* [EXTRACT]
::::::
And Paul discoursed on self-control. As we thought of, Felix lived his life as his sinful desire directed. He was like a horse without bridle. Probably he had a question, “How can I control my life, especially my sinful nature and over my drinking habit?” But when Paul discoursed on self-control, it was not human self-control, which has a great limitation. Self-control is a fruit of the Holy Spirit that comes through faith in Jesus (Gal 5:23). Christian life is the life of freedom in Christ. Yet, it includes self-control out of obedience to God and his word. Then Christians are truly free. At the moment when we cannot control our emotional feelings or bad temper or habit, we can come to Jesus for his help.

Paul discoursed on the judgment to come. As we studied, the resurrection of both the righteous and the wicked is related to the judgment to come. Hebrews 9:27 says, “…man is destined to die once, and after that to face judgment.” The resurrection of the wicked is eternal punishment.
::::::
* [EXERCISE DATA]
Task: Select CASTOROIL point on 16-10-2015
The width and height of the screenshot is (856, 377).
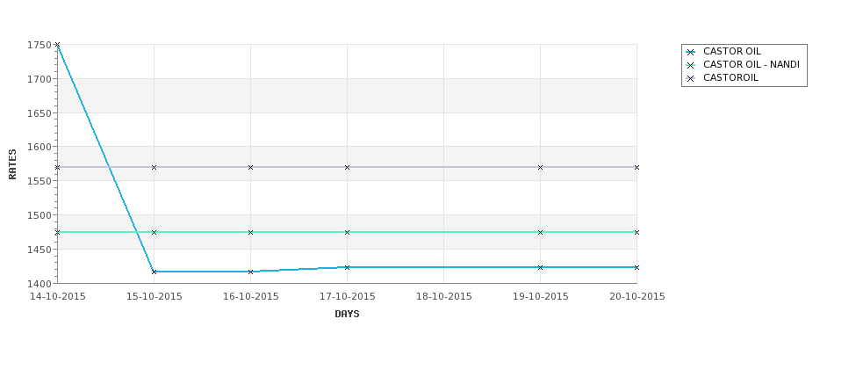Action: (250, 167)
::::::
* [ACTION ITEM A]
According to the sermon extract, self-control is a fruit of what?
* [ACTION ITEM B]
Condense the paragraph of the sermon extract that begins "And Paul discoursed on self-control" into a bulleted list of its main points.
* [ACTION ITEM C]
Carry on the sermon extract from the point where it ends.

* [TASK ANSWER A]
The Holy Spirit, which comes through faith in Jesus (Gal 5:23).

* [TASK ANSWER B]
- Felix lived as his sinful desires directed, like a horse without a bridle, and probably wondered how to control his sinful nature and his drinking habit.
- The self-control Paul spoke of was not human self-control, which is greatly limited.
- It is a fruit of the Holy Spirit that comes through faith in Jesus (Gal 5:23).
- Christian life is freedom in Christ, yet it includes self-control out of obedience to God and his word, and then Christians are truly free.
- When we cannot control our feelings, temper or habits, we can come to Jesus for help.

* [TASK ANSWER C]
When Felix heard Paul’s discourse, he was afraid and said, ‘That’s enough for now! You may leave. When I find it convenient, I will send for you.” Felix was also a soul made in the image of God. He knew what the message meant. But he refused it gently. Actually, when he was afraid, it was the very time to repent and believe in Christ Jesus. But he sought for the time of convenience, which he probably meant the time he would not be afraid even after hearing such a message. Actually that’s spiritually the worse time. As time passed by, his spiritual condition deteriorated. In verse 27, when two years had passed, Felix was succeeded by Porcius Festus, but because Felix wanted to grant a favour to the Jews, he left Paul in prison.” In fact he was put in prison continually, most probably until the time he died and then had to face eternal judgment.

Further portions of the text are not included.